Published by the Dallas Morning News on Nov 20, 2020.
T.S. Eliot once wondered: “Where is the wisdom we have lost in knowledge? Where is
the knowledge we have lost in information?” Eliot wrote these words before the internet,
Twitter, and the explosion of digital knowledge. He was worried, rightly, about both
the dissolving of knowledge into bits of information and about the vanishing of the
wisdom of the ages that creates a synoptic vision of the place of humans in the universe.
It’s a worry that comes to my mind as an educator and as someone who considers education
a journey in seeking truth and in working toward understanding. The question now is
whether universities can, or will, guide students in that search.

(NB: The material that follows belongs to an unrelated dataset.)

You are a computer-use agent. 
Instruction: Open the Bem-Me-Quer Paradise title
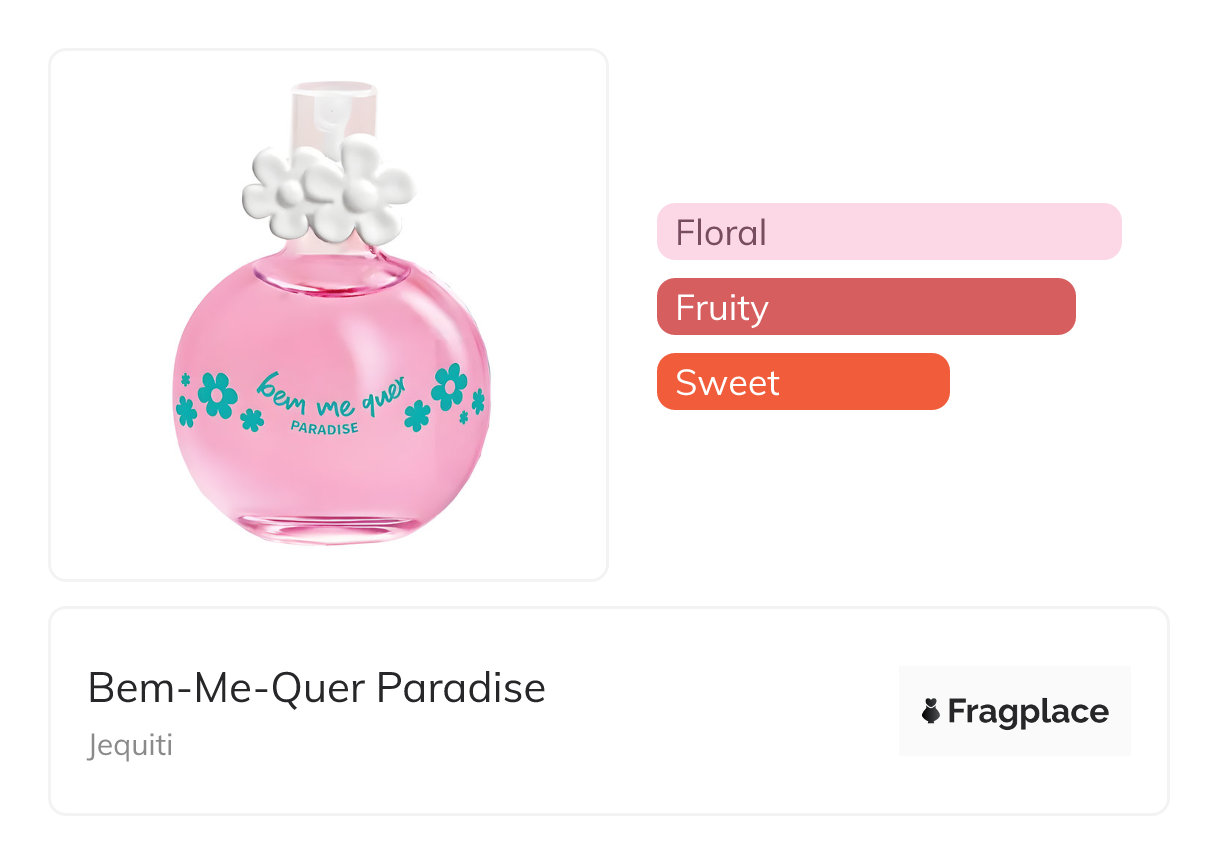(317, 688)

Eliot was himself something of a polymath, studying philosophy, theology and poetry
as well as Sanskrit. This sort of breadth of learning is especially needed in times
such as our own when information is everywhere but wisdom is eroded, where we are
threatened by hyper-specialization and where we risk losing the synthesis of ideas
that geniuses like Leonardo da Vinci, the paradigmatic Renaissance man, offered us.

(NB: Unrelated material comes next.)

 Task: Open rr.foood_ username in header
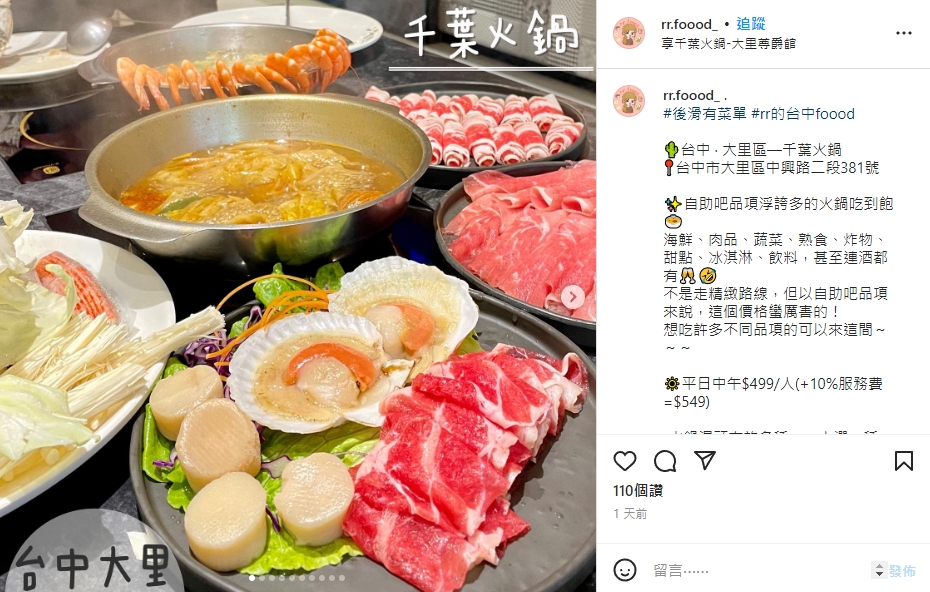(x=689, y=24)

The common critique holds out the polymath as a dilettante whose knowledge is a mile
wide and an inch deep and whose broad interests reflect a mind too easily distracted.
But such figures remain important, not just because they counter specialization, but
also because they testify to the possibility that the parts of what we know might
at some level cohere, that truth does not contradict truth, and that inquiry can lead
to a unified vision, or at least to glimpses of it.
The need for such glimpses is especially important for college students, who increasingly
experience their education as a grab bag of disconnected courses. That observation
is included within a new $7 million initiative from the National Endowment for the
Humanities and the Teagle Foundation, which seeks to “reinvigorate” humanities education
The proposal, called Cornerstone: Learning for Living, combines “gateway” courses,
which counter the centripetal forces in higher education through a common core of
classes, with “cluster” courses that seek to bridge the divide between the humanities
and more technical disciplines like business, health or engineering.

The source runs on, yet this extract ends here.